AUFGABEN ZUR ÜBUNG –
• A. Welche berufliche Stellung hat Christian Scholz laut dem Textabschnitt über Work-Life-Blending?
• B. Schreibe den Textabschnitt über Work-Life-Blending im Anschluss an seinen letzten Satz weiter.

Wenn Arbeit und Leben verschmelzen
Work-Life-Balance war gestern. Heute ist Work-Life-Blending angesagt: Arbeit und Privates verschmelzen. In der digitalen Welt geht das ganz leicht – ist aber höchst ungesund.
Veröffentlicht am 25. Oktober 2018 - 16:18 Uhr,
aktualisiert am 25. Oktober 2018 - 16:13 Uhr
Die Situation ist ein Klassiker: «Ich sitze bei einer perfekten Pizza Prosciutto in einem romantischen Lokal und trinke mein Weissbier, da vibriert das Handy», schreibt Buchautor Christian Scholz. Weiter: «Mein Chef – der vielleicht zu Hause in seinem Garten unter seinem Kirschbaum sitzt – hat wieder eine seiner unzähligen genialen Ideen, für die er sofort meinen Input braucht.»
Christian Scholz ist Professor für Wirtschaftswissenschaften an der Universität Saarbrücken. Die Szene stammt aus seinem neusten Buch über das Verschmelzen von Berufs- und Privatleben, auf Neudeutsch «Work-Life-Blending». Der Begriff klingt gut – doch Scholz nennt das Work-Life-Blending eine «Mogelpackung»: Es führe zu Stress , Burn-out und richte längerfristig volkswirtschaftlichen Schaden an. Sein Buch ist eine Warnung vor diesem Modell, das sich in unserer Arbeitswelt und in der Gesellschaft immer stärker verbreitet.
Work-Life-Blending ist sozusagen die Fortsetzung der Work-Life-Balance. Damit, wir erinnern uns, ist das Austarieren von Arbeit und Privatem gemeint. Eine gesunde Work-Life-Balance geht davon aus, dass wir die verschiedenen Bereiche unseres Lebens sorgfältig gewichten und ihnen Raum geben: den Beziehungen zu unseren Liebsten, körperlichem und seelischem Wohlbefinden, Hobbys, eigenen Projekten und selbstverständlich auch der Verantwortung am Arbeitsplatz.

BEREITGESTELLTES MATERIAL –

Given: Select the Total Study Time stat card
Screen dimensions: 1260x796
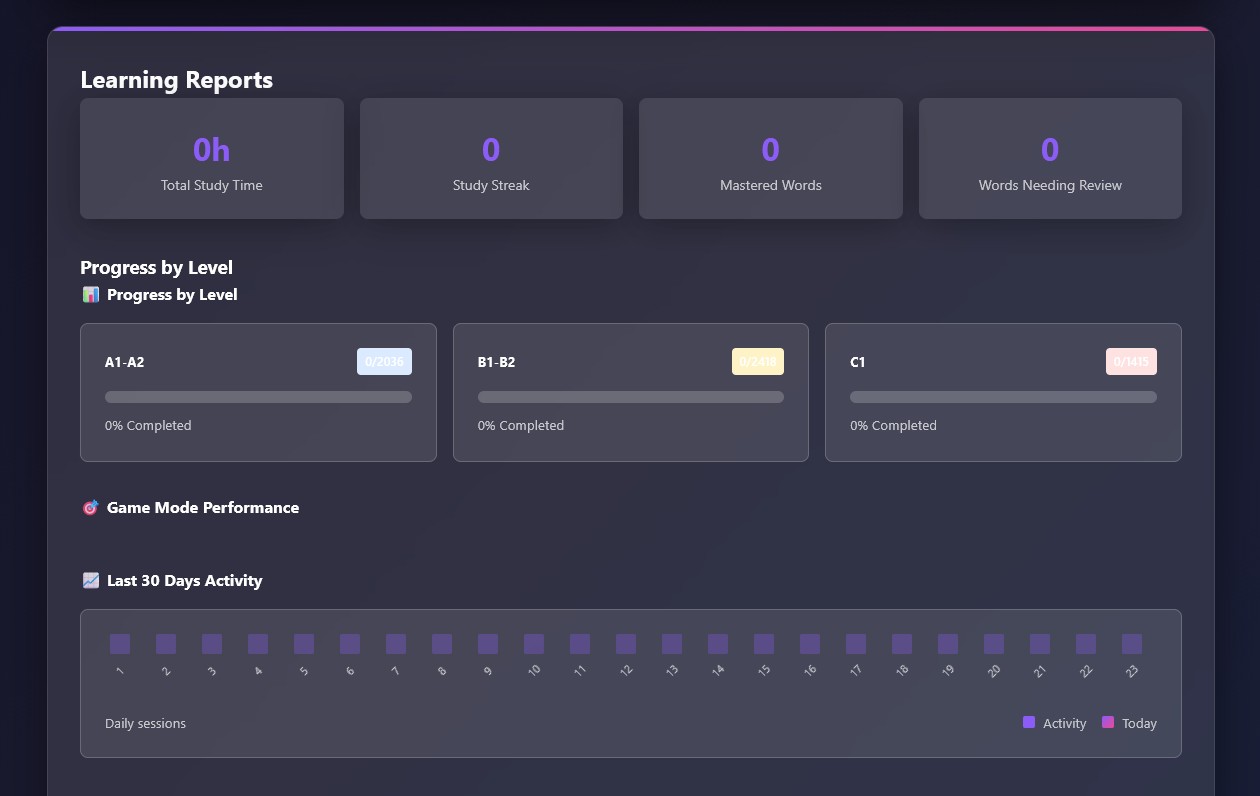Looking at the screenshot, I should coord(211,158).
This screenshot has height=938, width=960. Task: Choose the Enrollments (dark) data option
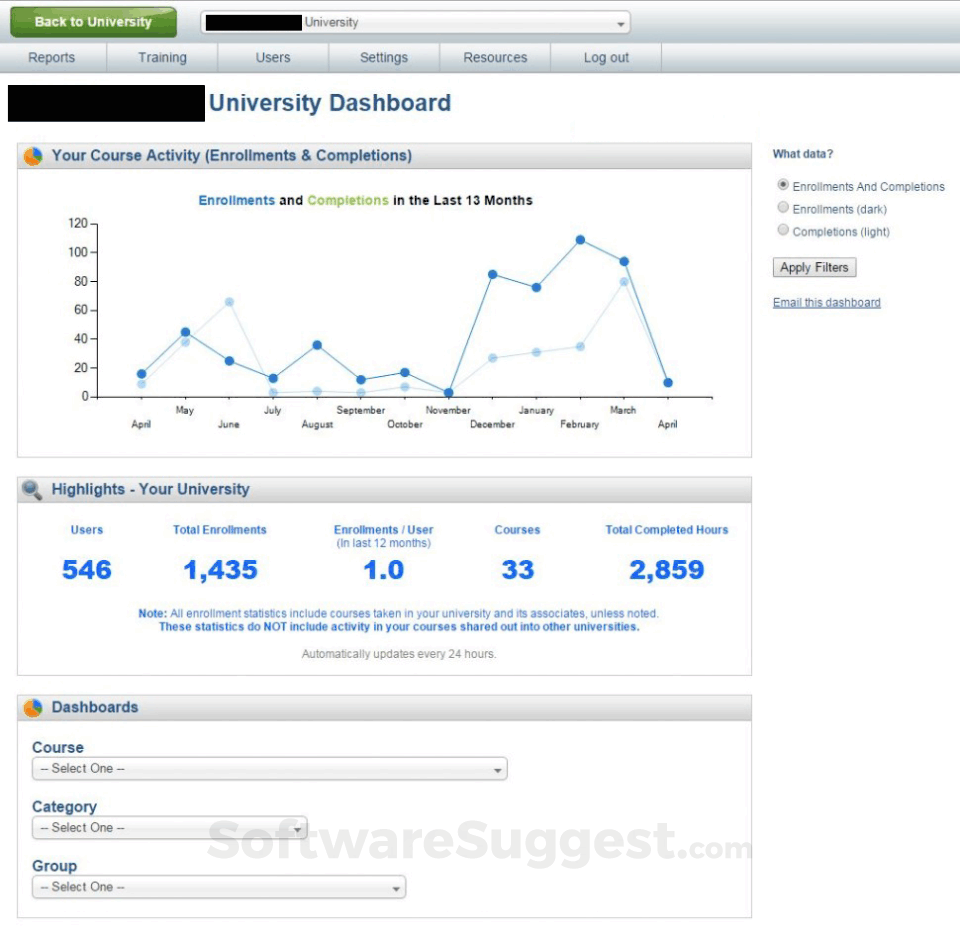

ANTWORTEN PRO AUFGABE –
• A. Er ist Professor für Wirtschaftswissenschaften an der Universität Saarbrücken.

• B.
Beim Work-Life-Blending hingegen wird das hinfällig. Alles geht ineinander über, Arbeit und Leben verschmelzen. Dank dem Smartphone, diesem alles dominierenden Gadget der Gegenwart, erleben wir einen völlig grenzenlosen «Arbeitsplatz». Wir erliegen der Illusion, dass wir Freizeit geniessen und simultan mehr oder minder wichtige Aufgaben erledigen können: Kaum aus den Federn, beginnen wir zu twittern, beantworten beim Frühstück die ersten Mails, studieren im Zug auf dem Weg zum Büro Sitzungsunterlagen, überprüfen tagsüber auf der Gesundheits-App schnell den Puls oder die Schritte des Tages, klinken uns in den Familienchat ein, verfolgen Börsenkurse, shoppen beim Feierabendbier mit Freunden auf Zalando, und bevor wir erschöpft ins Bett sinken, stellen wir noch rasch ein paar Fotos auf Facebook.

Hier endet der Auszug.